Mission 150 was a part of what was called "Big Week" in Defenders of Liberty. It was a very concentrated move against the production of German aircraft by both the 15th AF and the 8th AF. They dated from August 20th to August 25. Bad weather hindered some of the operations but the mission to Steyr, Austria on February 24th went as planned and was completed, but not without terrible losses. As you can see from the chart in the photos the first wave made it through in good shape except for the 20th Squadron, which lost 2 planes. The second wave was not so lucky and sustained terrible losses.

This A2 Flying Jacket features a leather name tag on left breast that reads a R.P. Long. Below the name tag is hand painted leather 96th Bombardment Squadron patch insignia. Jacket bears leather captain's bars on each shoulder, and working original zipper. The waist and wrist cuffs are all original and have some moth nips. The jacket liner is original and intact with expected wear. Jacket retains all original functioning snaps on the pockets and neck closure.

Also include with purchase is a binder of research on Capt. Long, his plane and the 96th BS.

History of the 96th Bomb Squadron:

After the Attack on Pearl Harbor, served on antisubmarine duty along the mid-Atlantic coastline as part of I Bomber Command for several months until AAF Antisubmarine Command was formed and took over that duty.

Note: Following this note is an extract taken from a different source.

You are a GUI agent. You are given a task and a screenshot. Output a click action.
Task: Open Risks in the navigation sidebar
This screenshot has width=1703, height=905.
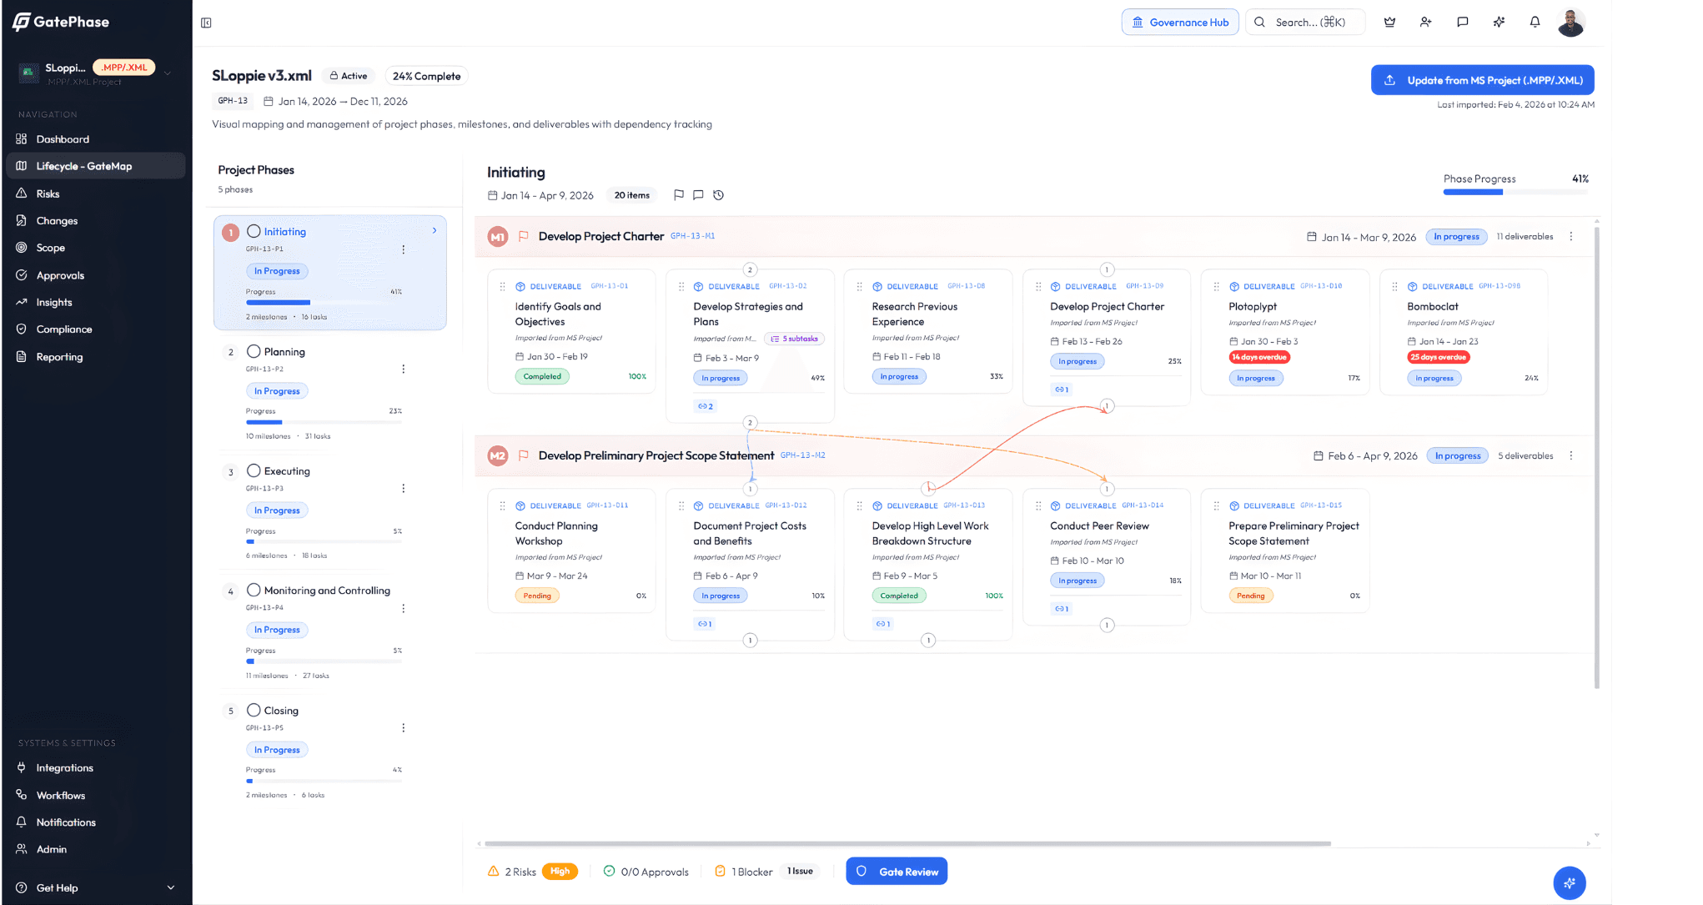[x=48, y=194]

Re-equipped with more modern B-17F Flying Fortresses and assigned to II Bomber Command in Pacific Northwest for transition and combat training in late 1942 and early 1943. Moved to North Africa in April 1943, carrying out bombing missions in Algeria and Tunisia as part of Twelfth Air Force during the North African Campaign. Flew many support and interdictory missions, bombing such targets as marshalling yards, airdromes, troop concentrations, bridges, docks, and shipping. Participated in the defeat of Axis forces in Tunisia, Apr-May 1943; the reduction of Pantelleria and the preparations for the invasion of Sicily, May-Jul 1943; the invasion of Italy, Sep 1943.

42-29619 B-17 Flying Fortress:
Delivered Cheyenne 17/1/43; Salina 31/1/43; Kearney 7/2/43; Morrison 10/3/43; Assigned 96BS/2BG Navarin 17/4/43; Chateau-du-Rhumel 27/4/43; Ain M'Lila 17/6/43; Massicault 31/7/43; Bizerte 2/12/43; Amendola 9/12/43; 99BG Tortorella 28/3/43; 483BG Tortorella 31/3/44; 463BG 9/44; Returned to the USA Morrison 26/4/45; Reconstruction Finance Corporation (sold for scrap metal in USA) Bush Fd 18/6/45. ROAD HOG.

Transferred to Fifteenth Air Force in December 1943 and engaged in bombing operations primarily in Italy in support of the Allied drive north toward Rome, Jan-Jun 1944; the Invasion of southern France, Aug 1944; and the campaigns against German forces in northern Italy, Jun 1944-May 1945. Engaged primarily in long-range bombardment of strategic targets after Oct 1943, attacking oil refineries, aircraft factories, steel plants, and other objectives in Germany, Poland, Czechoslovakia, Austria, Hungary, Yugoslavia, Romania, and Greece.

En route to bomb a vital aircraft factory at Steyr on 24 Feb 1944, the group was greatly outnumbered by enemy interceptors, but it maintained its formation and bombed the target, receiving a Distinguished Service Cross for the performance. On the following day, while on a mission to attack aircraft factories at Regensburg, it met similar opposition equally well and was awarded a second DUC. Served as part of the occupation force in Italy after V-E Day.

This is an excellent condition named Captain's B-17 Pilot A-2 bomber jacket from the European theater of WW2 with an ultra rare patch and a known history. It doesn't get much nicer than this one!